> **Working data**
----
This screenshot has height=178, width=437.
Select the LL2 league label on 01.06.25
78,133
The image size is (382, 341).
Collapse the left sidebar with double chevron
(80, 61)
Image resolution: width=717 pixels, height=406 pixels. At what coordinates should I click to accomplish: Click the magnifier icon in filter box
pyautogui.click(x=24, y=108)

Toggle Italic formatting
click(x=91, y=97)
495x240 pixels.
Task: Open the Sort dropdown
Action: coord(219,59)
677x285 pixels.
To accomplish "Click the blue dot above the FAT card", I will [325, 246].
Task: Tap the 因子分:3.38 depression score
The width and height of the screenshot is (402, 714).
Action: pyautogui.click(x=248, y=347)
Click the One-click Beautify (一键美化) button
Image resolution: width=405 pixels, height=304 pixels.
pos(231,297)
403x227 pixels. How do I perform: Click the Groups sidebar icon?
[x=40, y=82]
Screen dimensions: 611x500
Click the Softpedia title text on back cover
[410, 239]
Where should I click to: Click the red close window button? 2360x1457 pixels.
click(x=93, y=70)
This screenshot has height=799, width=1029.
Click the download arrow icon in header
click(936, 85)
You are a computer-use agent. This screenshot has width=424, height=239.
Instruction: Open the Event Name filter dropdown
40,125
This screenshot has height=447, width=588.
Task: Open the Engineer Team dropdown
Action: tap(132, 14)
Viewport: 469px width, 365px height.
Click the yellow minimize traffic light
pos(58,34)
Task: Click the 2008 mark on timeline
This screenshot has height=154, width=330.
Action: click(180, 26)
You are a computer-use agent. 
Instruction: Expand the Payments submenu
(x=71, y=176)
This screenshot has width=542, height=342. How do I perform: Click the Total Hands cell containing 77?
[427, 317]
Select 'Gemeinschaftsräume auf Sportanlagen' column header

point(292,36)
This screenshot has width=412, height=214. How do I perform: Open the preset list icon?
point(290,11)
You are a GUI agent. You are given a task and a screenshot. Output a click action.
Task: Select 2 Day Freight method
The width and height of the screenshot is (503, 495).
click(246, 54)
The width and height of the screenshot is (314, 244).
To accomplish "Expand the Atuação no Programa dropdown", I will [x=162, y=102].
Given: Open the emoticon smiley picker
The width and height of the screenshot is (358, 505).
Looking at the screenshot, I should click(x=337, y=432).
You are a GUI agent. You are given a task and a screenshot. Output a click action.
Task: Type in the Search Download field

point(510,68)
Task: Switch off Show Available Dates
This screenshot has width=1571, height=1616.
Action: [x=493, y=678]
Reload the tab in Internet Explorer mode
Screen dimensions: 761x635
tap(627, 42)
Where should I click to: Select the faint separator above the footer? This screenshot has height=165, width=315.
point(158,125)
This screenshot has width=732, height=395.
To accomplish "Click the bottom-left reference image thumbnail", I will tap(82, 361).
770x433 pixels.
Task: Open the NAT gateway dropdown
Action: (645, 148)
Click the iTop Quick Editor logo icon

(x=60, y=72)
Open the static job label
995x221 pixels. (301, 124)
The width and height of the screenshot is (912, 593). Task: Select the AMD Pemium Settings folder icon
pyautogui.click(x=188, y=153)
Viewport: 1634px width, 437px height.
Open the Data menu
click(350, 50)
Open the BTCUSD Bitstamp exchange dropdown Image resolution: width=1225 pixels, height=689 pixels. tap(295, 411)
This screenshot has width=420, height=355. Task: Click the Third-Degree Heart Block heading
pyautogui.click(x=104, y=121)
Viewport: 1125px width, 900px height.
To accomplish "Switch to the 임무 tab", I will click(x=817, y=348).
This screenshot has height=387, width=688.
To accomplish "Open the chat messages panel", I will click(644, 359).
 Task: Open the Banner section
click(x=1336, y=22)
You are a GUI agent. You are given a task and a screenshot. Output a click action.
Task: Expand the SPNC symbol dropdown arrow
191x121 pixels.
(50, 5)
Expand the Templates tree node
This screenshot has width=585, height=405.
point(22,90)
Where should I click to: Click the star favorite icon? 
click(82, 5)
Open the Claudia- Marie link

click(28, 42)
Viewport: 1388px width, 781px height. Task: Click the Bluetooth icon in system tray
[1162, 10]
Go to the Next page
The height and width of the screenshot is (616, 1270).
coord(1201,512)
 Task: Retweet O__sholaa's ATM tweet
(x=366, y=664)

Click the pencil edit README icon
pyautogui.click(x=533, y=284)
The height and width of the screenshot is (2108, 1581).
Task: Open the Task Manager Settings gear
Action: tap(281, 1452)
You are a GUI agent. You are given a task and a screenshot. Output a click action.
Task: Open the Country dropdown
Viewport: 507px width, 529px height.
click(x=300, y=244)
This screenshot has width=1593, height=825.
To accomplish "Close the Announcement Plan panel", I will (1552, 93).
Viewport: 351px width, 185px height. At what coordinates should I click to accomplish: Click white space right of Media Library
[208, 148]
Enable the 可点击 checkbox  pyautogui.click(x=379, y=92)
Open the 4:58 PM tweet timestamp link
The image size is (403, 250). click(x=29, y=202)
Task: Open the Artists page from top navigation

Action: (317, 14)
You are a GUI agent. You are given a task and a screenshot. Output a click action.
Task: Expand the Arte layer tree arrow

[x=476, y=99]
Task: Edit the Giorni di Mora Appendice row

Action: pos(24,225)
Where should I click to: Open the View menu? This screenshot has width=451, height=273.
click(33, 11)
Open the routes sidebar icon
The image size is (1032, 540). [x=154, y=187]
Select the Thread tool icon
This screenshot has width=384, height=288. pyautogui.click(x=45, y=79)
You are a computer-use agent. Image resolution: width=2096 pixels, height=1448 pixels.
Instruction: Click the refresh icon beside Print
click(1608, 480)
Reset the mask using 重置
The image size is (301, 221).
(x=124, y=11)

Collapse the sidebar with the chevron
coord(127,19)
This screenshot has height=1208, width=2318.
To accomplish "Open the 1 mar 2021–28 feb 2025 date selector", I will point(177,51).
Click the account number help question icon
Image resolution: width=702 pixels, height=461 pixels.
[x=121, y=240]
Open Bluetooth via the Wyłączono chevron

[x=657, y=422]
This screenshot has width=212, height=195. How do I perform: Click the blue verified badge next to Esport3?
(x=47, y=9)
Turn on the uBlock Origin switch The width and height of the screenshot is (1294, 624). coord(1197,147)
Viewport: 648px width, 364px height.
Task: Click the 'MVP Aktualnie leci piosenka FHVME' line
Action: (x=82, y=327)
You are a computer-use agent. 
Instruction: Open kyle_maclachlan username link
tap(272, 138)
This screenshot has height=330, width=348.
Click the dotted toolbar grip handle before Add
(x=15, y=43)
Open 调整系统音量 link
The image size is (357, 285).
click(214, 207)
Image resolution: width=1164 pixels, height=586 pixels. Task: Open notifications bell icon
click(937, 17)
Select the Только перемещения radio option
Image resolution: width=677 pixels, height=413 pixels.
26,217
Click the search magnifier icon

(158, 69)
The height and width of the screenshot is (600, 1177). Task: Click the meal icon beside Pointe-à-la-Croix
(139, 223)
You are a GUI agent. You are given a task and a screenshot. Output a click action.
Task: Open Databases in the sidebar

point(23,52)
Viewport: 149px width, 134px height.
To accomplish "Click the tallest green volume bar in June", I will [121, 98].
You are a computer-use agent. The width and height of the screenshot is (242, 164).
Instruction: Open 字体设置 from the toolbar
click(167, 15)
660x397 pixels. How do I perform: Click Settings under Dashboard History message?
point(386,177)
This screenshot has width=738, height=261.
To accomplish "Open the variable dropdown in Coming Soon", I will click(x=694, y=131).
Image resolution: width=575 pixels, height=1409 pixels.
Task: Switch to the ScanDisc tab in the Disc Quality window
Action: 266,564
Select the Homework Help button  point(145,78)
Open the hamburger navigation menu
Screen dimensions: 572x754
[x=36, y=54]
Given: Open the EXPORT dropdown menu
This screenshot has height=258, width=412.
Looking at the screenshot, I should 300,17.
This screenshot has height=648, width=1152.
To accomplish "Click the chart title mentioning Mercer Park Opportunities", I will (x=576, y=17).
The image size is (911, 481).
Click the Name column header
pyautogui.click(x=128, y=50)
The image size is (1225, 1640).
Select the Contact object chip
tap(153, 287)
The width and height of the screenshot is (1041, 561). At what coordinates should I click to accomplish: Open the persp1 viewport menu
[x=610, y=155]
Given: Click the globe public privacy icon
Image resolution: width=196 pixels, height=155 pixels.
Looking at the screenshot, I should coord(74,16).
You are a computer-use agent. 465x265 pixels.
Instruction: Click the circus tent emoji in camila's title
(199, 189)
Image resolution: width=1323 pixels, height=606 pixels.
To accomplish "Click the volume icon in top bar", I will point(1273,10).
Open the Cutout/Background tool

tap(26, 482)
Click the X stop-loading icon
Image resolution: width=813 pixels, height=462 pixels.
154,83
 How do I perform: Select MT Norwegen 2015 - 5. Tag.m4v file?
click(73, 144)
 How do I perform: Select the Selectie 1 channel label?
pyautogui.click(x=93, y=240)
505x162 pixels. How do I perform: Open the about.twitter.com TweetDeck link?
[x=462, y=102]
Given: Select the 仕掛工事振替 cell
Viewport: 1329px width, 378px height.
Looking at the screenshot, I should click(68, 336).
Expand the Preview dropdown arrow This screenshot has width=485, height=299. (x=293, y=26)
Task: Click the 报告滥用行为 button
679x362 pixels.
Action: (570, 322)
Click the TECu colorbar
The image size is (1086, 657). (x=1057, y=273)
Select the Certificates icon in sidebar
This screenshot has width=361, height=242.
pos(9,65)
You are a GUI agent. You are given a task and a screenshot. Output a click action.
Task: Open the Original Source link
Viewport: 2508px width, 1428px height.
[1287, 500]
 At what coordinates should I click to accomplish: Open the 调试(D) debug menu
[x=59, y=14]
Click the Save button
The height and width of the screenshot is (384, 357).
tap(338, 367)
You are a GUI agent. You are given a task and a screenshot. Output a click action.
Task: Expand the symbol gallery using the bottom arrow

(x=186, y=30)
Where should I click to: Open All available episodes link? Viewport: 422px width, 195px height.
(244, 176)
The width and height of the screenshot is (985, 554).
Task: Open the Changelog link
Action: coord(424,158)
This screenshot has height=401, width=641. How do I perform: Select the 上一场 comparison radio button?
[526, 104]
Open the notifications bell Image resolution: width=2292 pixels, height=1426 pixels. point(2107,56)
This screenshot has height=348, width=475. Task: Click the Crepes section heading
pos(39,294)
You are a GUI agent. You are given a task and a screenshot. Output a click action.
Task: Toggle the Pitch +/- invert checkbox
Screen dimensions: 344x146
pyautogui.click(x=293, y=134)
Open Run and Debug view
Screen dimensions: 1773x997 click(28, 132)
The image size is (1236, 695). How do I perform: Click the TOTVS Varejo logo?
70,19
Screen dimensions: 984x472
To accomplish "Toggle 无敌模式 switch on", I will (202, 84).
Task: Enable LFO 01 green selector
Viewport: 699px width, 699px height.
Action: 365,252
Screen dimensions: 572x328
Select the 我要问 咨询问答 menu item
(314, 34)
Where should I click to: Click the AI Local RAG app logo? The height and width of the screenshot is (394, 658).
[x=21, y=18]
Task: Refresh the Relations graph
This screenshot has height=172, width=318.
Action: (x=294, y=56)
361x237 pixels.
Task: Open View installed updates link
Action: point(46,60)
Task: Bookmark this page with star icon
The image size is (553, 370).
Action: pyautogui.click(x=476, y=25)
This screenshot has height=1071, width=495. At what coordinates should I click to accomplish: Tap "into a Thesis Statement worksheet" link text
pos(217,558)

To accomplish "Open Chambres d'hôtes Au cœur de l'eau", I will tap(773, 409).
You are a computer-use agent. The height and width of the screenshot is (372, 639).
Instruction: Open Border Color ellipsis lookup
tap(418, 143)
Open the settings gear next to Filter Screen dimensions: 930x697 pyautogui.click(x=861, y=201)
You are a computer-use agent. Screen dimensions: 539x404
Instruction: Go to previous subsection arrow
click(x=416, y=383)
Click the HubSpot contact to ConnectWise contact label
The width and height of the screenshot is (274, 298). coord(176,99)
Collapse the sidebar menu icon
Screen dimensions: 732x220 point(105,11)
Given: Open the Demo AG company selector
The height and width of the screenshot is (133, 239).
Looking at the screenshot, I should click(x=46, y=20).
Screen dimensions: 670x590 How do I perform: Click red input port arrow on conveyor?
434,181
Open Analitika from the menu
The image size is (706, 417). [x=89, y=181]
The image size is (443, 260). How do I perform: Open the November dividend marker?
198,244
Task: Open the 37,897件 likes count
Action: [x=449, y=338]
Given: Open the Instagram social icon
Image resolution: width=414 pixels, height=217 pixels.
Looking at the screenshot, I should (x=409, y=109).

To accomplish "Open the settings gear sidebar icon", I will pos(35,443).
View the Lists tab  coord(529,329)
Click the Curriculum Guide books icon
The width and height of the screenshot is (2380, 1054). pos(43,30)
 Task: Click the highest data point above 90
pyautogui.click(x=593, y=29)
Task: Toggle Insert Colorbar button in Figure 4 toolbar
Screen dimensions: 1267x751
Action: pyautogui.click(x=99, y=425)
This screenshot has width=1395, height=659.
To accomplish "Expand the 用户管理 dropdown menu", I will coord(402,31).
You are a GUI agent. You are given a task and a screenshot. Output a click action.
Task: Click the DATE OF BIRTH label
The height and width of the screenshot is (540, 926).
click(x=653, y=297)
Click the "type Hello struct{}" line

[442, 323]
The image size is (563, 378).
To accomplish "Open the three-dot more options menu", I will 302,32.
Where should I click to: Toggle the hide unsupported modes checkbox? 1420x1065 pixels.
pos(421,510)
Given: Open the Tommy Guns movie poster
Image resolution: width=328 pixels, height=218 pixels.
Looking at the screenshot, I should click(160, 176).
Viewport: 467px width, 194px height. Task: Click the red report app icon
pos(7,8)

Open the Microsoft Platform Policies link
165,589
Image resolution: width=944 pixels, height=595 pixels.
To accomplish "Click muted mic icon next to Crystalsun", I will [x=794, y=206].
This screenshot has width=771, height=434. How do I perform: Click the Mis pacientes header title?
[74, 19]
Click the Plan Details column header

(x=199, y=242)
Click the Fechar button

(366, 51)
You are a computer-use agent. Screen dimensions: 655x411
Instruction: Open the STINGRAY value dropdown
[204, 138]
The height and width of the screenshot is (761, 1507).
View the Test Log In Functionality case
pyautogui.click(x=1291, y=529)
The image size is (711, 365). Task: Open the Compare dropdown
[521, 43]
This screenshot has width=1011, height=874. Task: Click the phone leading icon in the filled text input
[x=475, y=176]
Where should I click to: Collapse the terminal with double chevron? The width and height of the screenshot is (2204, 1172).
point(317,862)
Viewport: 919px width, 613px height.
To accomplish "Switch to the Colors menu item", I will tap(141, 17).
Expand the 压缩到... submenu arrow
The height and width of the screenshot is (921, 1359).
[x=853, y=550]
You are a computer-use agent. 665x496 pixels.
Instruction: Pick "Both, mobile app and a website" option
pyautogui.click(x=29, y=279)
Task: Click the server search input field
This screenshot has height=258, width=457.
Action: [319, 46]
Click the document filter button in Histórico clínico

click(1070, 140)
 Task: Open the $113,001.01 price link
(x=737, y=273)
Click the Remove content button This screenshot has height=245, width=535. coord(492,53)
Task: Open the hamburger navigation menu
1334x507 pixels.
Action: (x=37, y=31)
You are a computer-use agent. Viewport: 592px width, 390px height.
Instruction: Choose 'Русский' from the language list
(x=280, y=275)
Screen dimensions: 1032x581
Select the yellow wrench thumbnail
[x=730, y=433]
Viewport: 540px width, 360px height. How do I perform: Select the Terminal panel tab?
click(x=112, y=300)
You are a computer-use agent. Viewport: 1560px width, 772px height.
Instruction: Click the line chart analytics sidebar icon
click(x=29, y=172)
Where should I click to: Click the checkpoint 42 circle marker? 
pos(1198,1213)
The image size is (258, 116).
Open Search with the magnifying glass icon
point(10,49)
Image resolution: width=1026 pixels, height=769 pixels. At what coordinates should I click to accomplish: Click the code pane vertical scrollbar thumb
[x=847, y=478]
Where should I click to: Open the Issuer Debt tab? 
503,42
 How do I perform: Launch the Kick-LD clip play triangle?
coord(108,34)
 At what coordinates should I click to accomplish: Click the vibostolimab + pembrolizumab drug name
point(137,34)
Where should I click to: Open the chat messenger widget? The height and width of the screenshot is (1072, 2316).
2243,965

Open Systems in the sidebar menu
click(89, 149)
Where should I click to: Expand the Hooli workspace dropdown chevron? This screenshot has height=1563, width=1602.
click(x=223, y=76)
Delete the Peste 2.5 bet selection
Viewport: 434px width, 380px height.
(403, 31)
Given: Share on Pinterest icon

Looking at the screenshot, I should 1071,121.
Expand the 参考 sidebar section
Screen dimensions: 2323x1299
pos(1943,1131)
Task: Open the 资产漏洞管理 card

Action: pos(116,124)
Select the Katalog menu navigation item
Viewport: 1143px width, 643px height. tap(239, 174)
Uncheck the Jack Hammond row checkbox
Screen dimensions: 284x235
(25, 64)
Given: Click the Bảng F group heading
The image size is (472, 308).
----
> **Brief**
Locate every line in the rows above that contains the string "bottom" and copy each one in full. Matching is case-sensitive.

> **Result of the exercise**
To accomplish "Click the bottom-left reference image thumbnail", I will tap(82, 361).
Task: Expand the symbol gallery using the bottom arrow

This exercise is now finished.